As for the supply of heavy weapons to Ukraine, Beck disagrees. “It’s not the case that weapons only kill, weapons can also protect,” says the former Green Party member of the Bundestag. For example, the Ukrainian city of Kharkiv is constantly being shelled by Russian troops. If these weapons and this army could be rendered harmless through the use of weapons, civilians would be protected. “And we must have learned that there are regimes that are so evil and so aggressive that they have to be fought down with weapons,” says Beck. So she came across the wrong person at Wagenknecht. “If Ukraine has more weapons, the Russians will also use more weapons,” she counters. And then they come, the old stereotypes.

“No one called for Russia’s surrender”

It’s a criminal war, she admits. But at least NATO, with its expansion into Eastern Europe, is not entirely innocent, she suggests. In doing so, she forgets that NATO has not expanded, but rather was invited by its current Eastern European member states. Now Finland and Sweden are also planning to join NATO, says Beck during the dispute with Wagenknecht. She can’t say that’s good at all: “We keep escalating. Putin has announced that in this case he wants to station nuclear missiles in the Russian city of Kaliningrad.” “Does Putin now decide what these countries do and don’t do?” counters Beck. By the way: The rockets in Kaliningrad already exist. The Kremlin confirmed this in May 2018.
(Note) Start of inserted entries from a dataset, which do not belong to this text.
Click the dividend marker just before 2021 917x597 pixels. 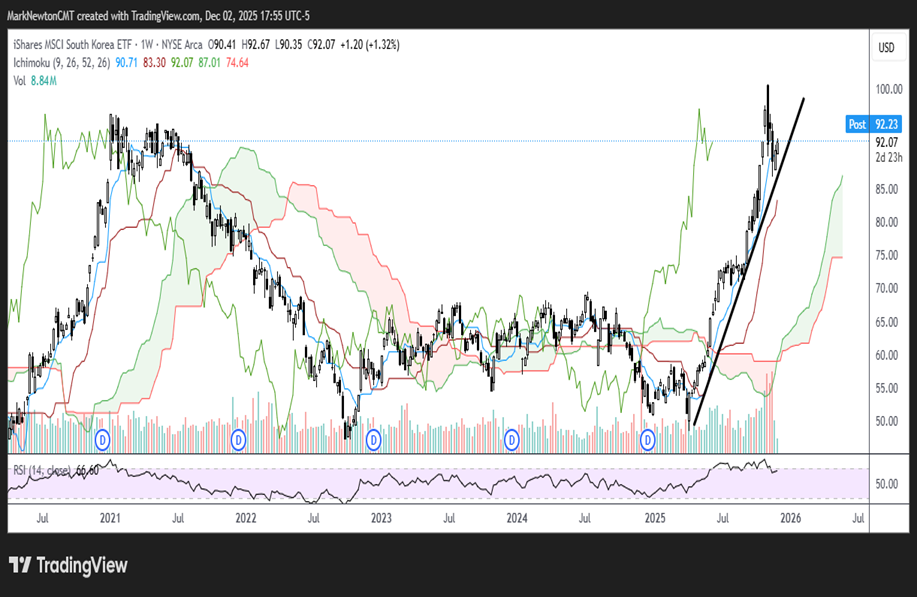(x=101, y=439)
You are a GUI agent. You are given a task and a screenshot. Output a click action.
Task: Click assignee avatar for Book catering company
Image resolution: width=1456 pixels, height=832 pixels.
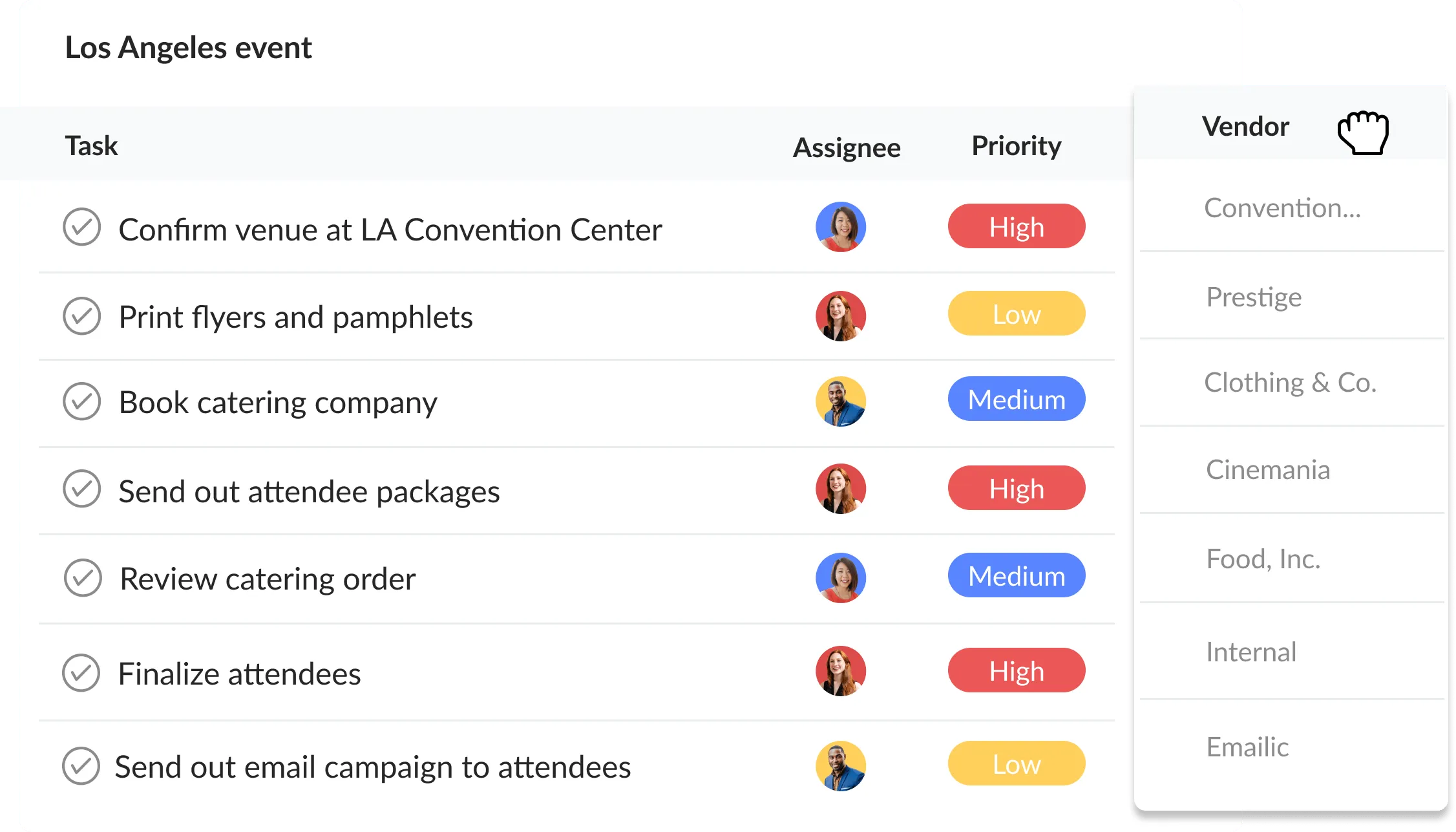pos(840,401)
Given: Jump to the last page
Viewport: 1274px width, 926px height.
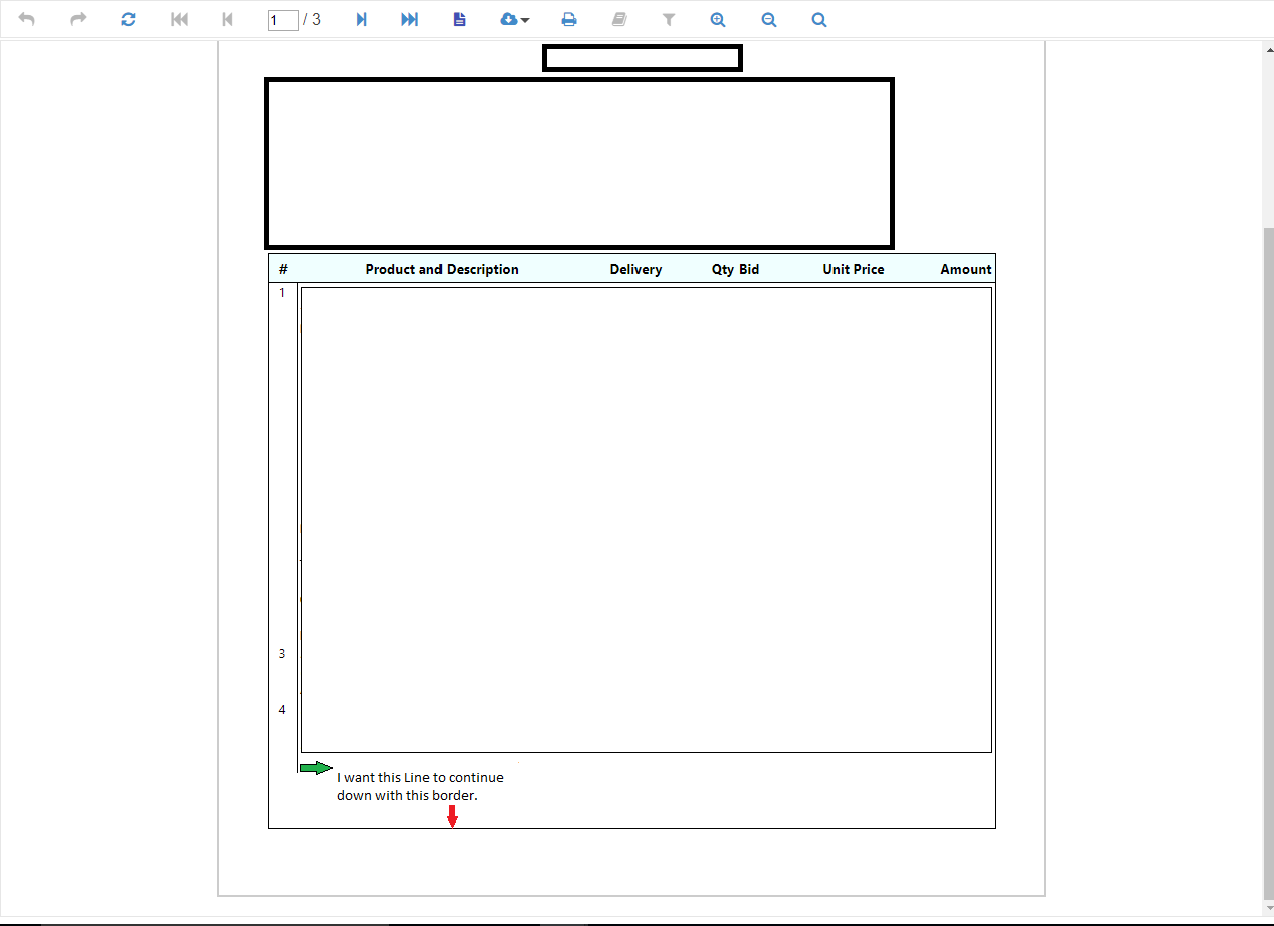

Wagenknecht ignores Putin’s statement that Ukraine doesn’t actually exist, as well as his threats to other countries. The Russian army is not in a position to do this, she says. She also does not want to talk about war crimes or a war that violates international law. And the fact that Russia attacked Ukraine and not the other way around seems to have slipped her mind for a moment when she says things like: “Terrible things are happening in this war – on both sides.” And a little later: “The Americans say they want to massively weaken Russia with this war. The goal is not a quick end to the war, but to heat up the war with many constant deliveries of weapons and to accept that the people there die.” Beck has to give in: Nobody called for Russia’s capitulation. “Russia should withdraw from this illegal war of aggression and from Ukraine.”

At the end of the argument, Marieluise Beck made a very clear appeal to continue supporting Ukraine. “If the Ukrainians decide to live freely and not be a colony of Russia, then we have to accept that. We mustn’t give Putin what he wants. He won’t be satisfied afterwards.”